Tony Kenyon, Paul Warburton & John Morton
Three new EEE Professors

Kenyon, Morton & Warburton

Academic Promotions to Professor

Many congratulations to Tony Kenyon, John Morton and Paul Warburton on their promotion to Professor in the UCL EEE department. Such promotions are made on the basis of outstanding research coupled with a strong record of teaching, knowledge transfer and exchange.

Professor Kenyon is Professor of Nanoelectronic & Nanophotonic Materials. His group’s research interests focus mainly on nanostructured materials and devices and their applications in electronics and photonics. His work on Si-based RRAM and memristors has received widespread media attention.

Given data:
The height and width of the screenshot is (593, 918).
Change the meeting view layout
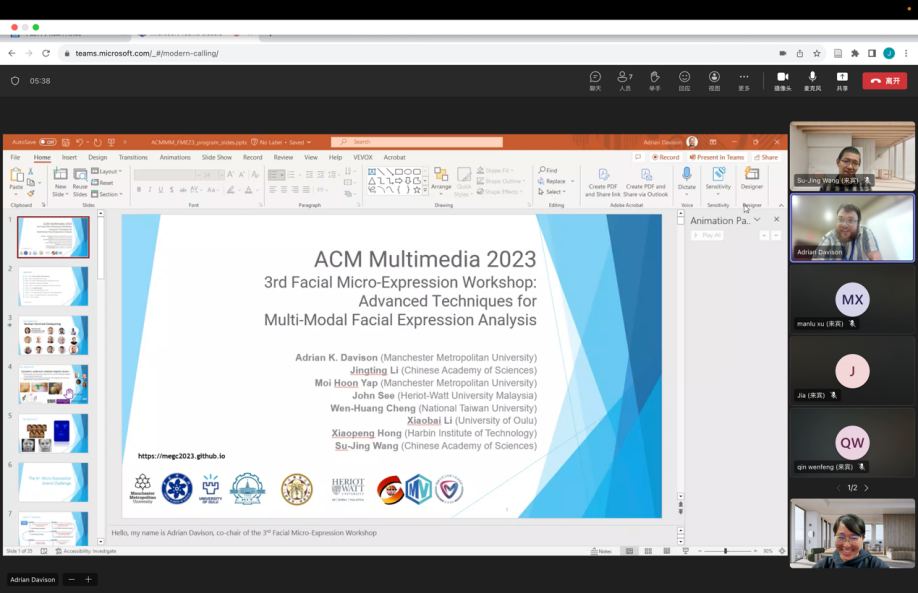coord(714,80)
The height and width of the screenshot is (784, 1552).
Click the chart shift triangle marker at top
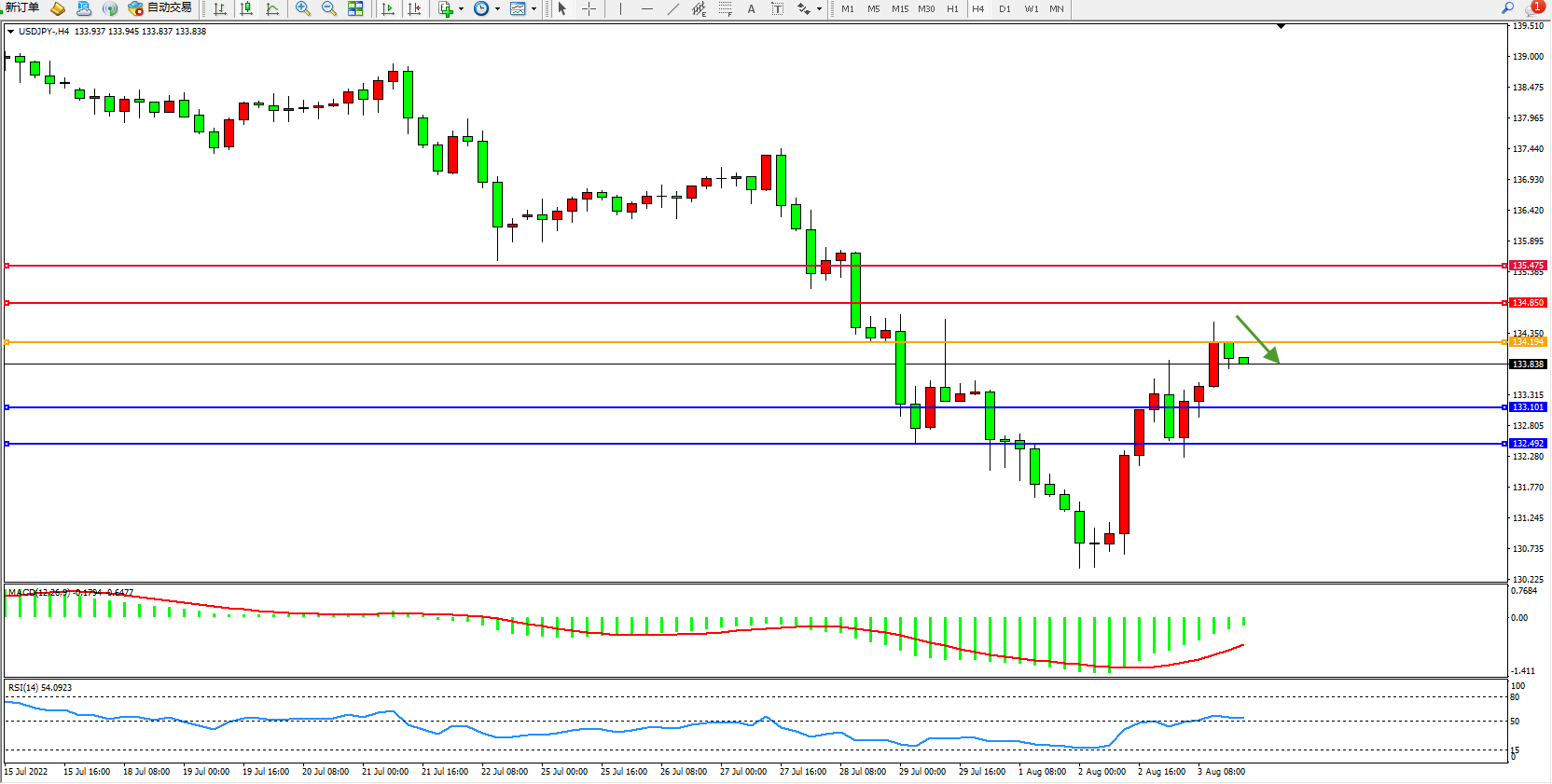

To do:
a) Retype the passage from the announcement of the new professors, starting at "Kenyon, Morton &" and ending at "transfer and exchange.".
b) According to the announcement of the new professors, what is Tony Kenyon's professorial title?
The material has no connection to the text about the new professors.

Solutions to the tasks:
a)
Kenyon, Morton & Warburton

Academic Promotions to Professor

Many congratulations to Tony Kenyon, John Morton and Paul Warburton on their promotion to Professor in the UCL EEE department. Such promotions are made on the basis of outstanding research coupled with a strong record of teaching, knowledge transfer and exchange.

b) Professor of Nanoelectronic & Nanophotonic Materials